Start of AVAILABLE DATA

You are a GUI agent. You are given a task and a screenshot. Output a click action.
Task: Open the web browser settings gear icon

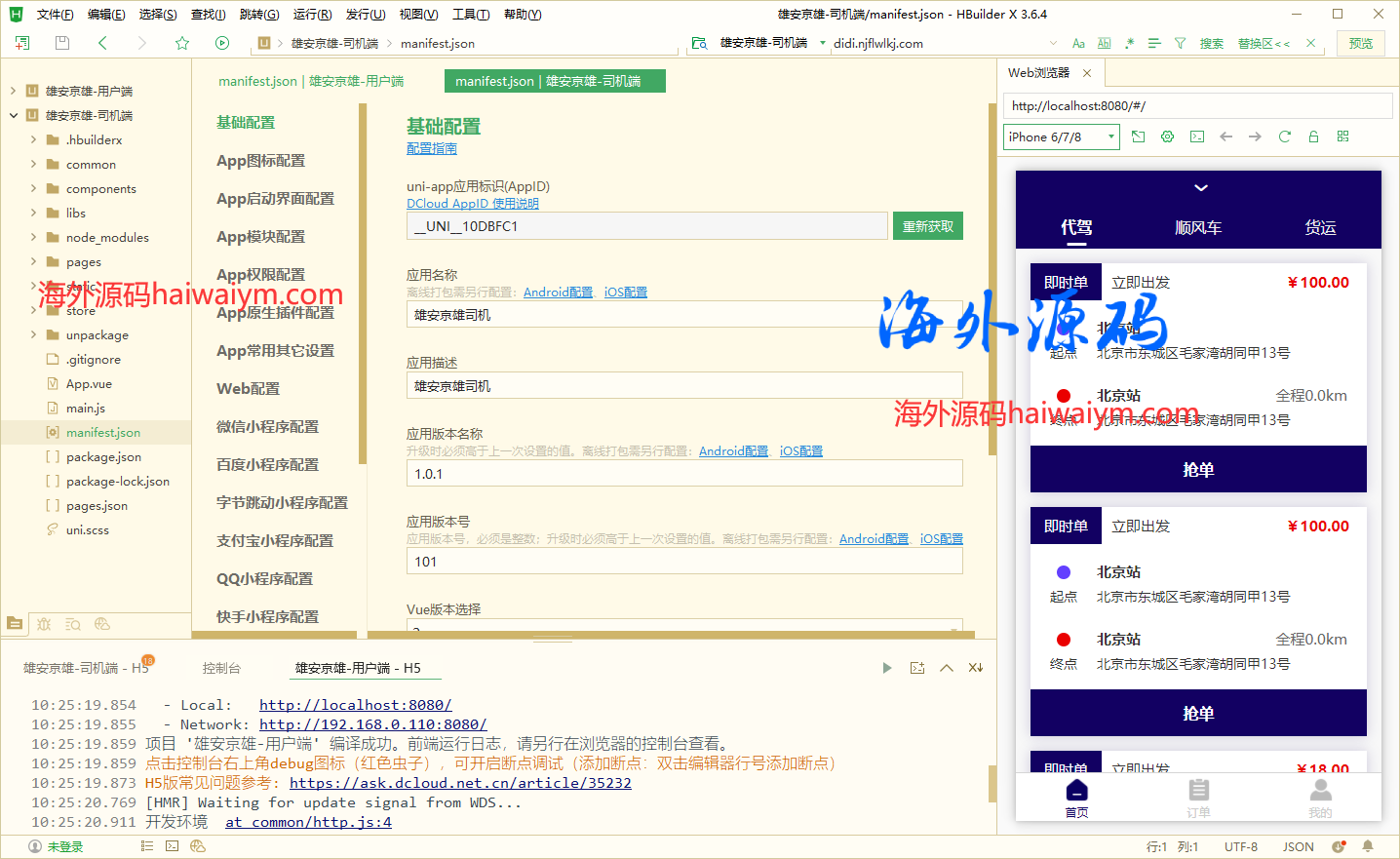coord(1167,137)
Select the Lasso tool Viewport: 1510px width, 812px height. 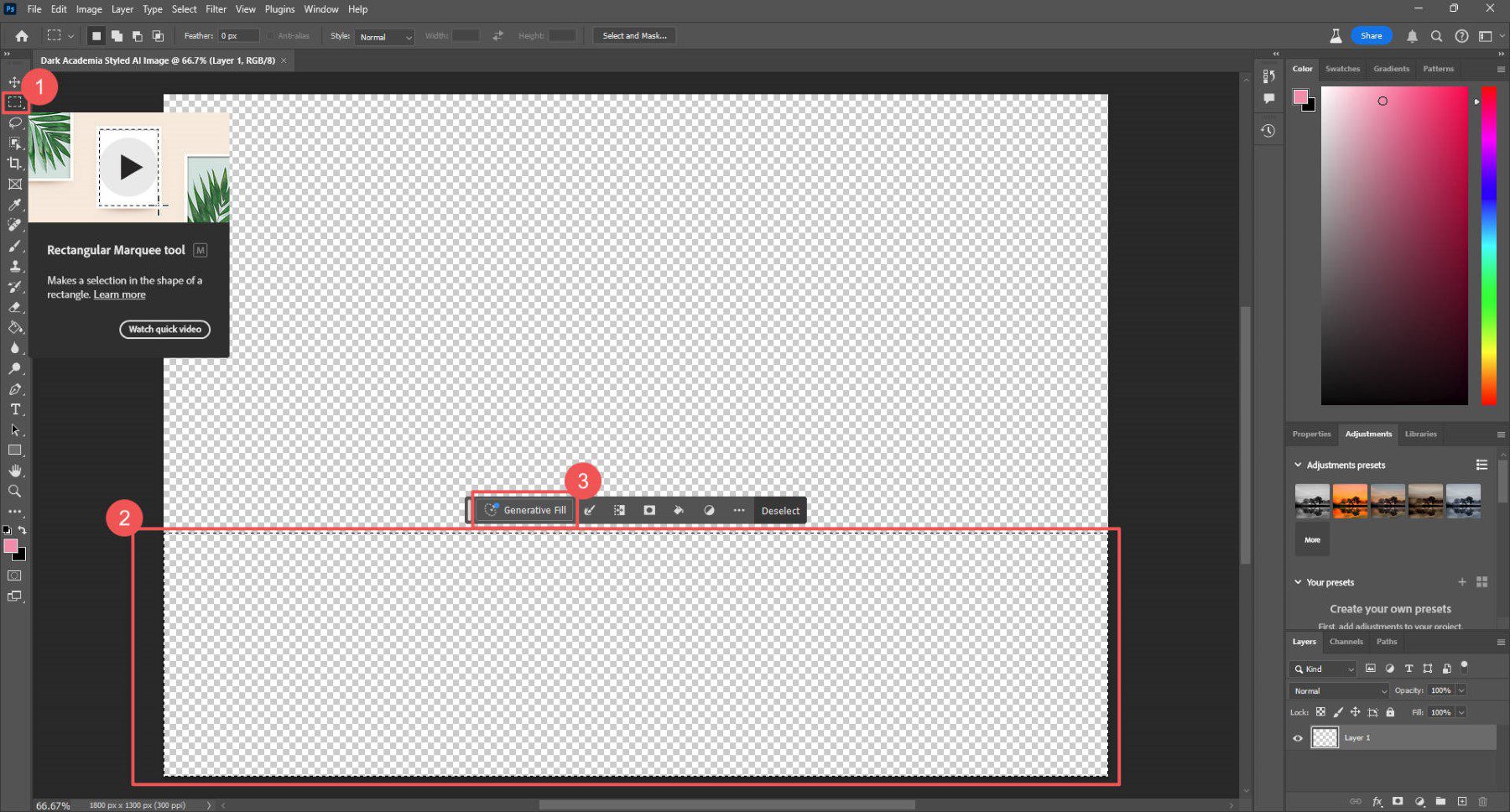pyautogui.click(x=15, y=123)
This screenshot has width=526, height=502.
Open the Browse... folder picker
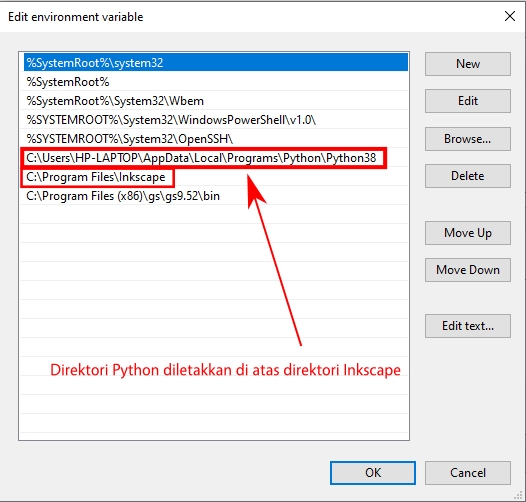(468, 139)
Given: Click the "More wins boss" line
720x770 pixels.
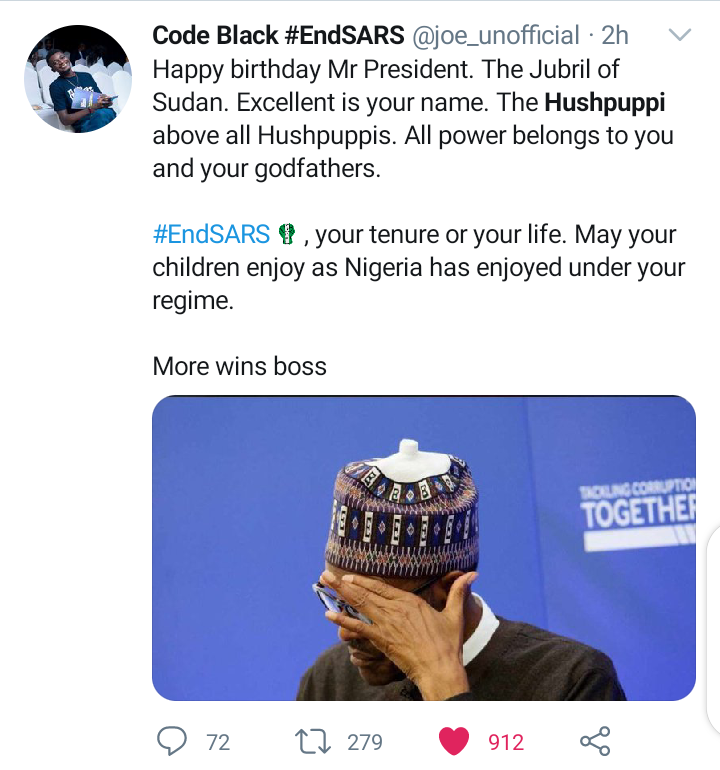Looking at the screenshot, I should coord(239,366).
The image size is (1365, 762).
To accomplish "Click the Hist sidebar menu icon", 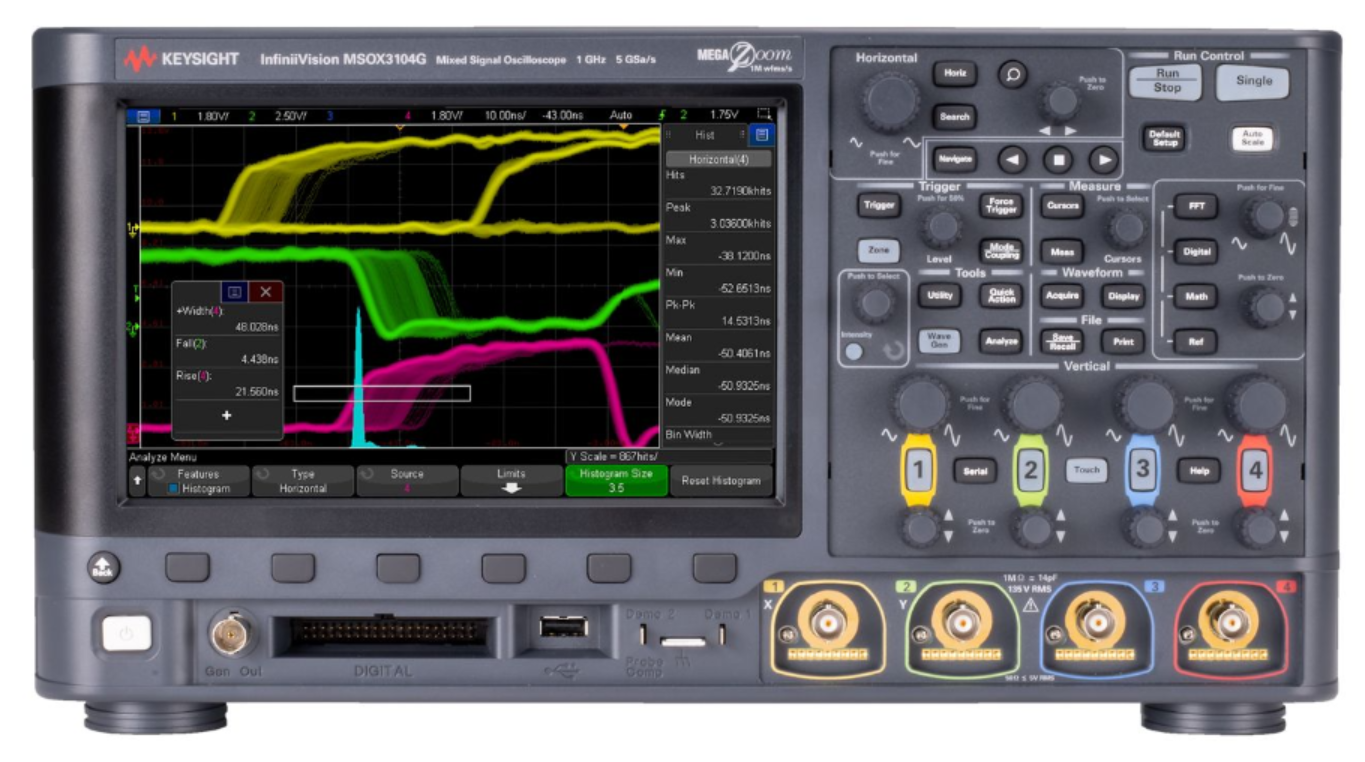I will tap(761, 135).
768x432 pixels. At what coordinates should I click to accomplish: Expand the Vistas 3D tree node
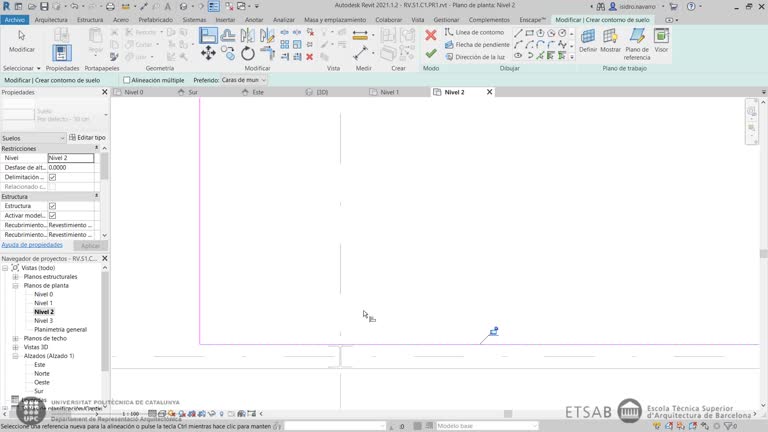point(16,347)
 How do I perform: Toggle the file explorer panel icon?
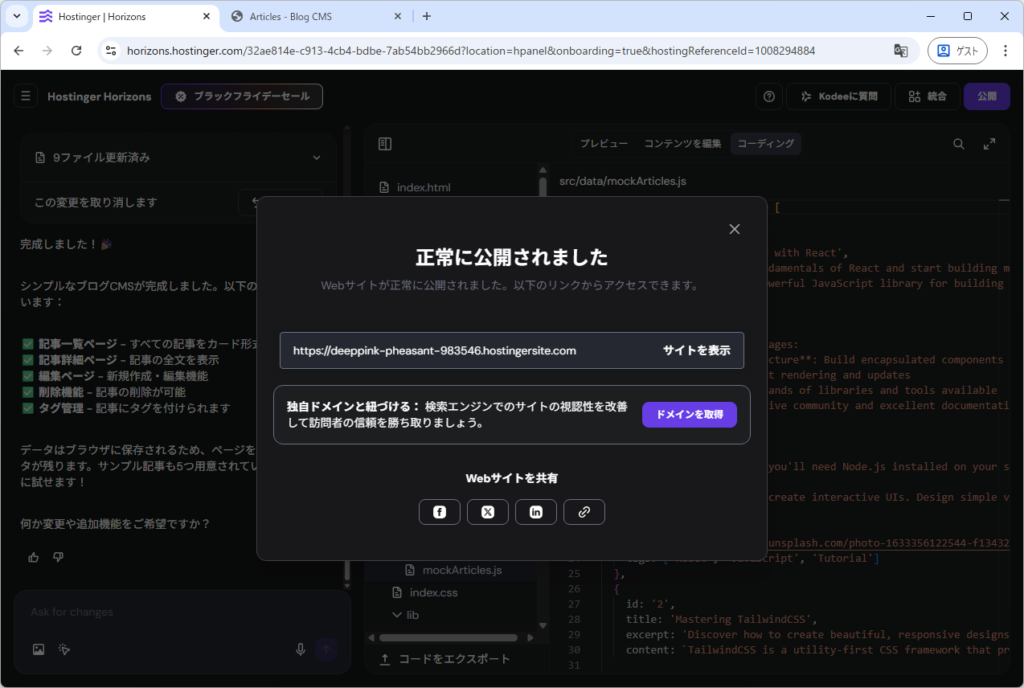(385, 144)
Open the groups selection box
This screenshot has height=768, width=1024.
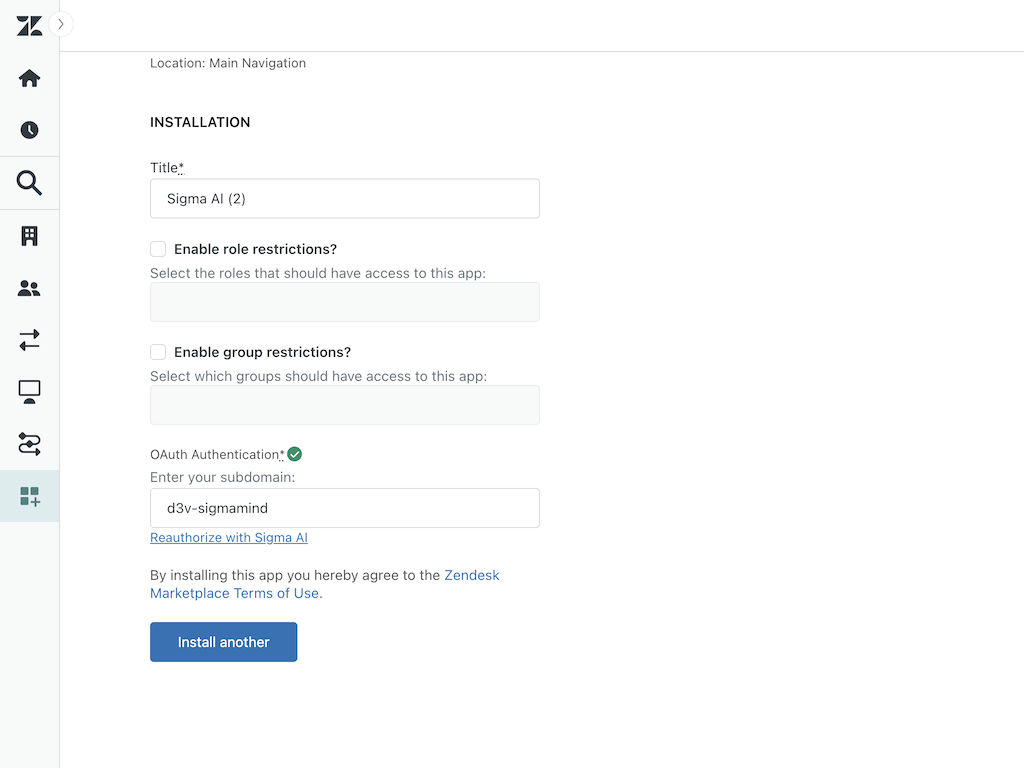pyautogui.click(x=344, y=405)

End of AVAILABLE DATA

Your copy should hold exactly the lines from the one with "768x432 pixels. At" through the end of the records, both included, and no pictures.

768x432 pixels. At what coordinates should I click to accomplish: Expand the Vistas 3D tree node
point(16,347)
 How do I perform: Toggle the file explorer panel icon?
(385, 144)
Open the groups selection box
This screenshot has height=768, width=1024.
pyautogui.click(x=344, y=405)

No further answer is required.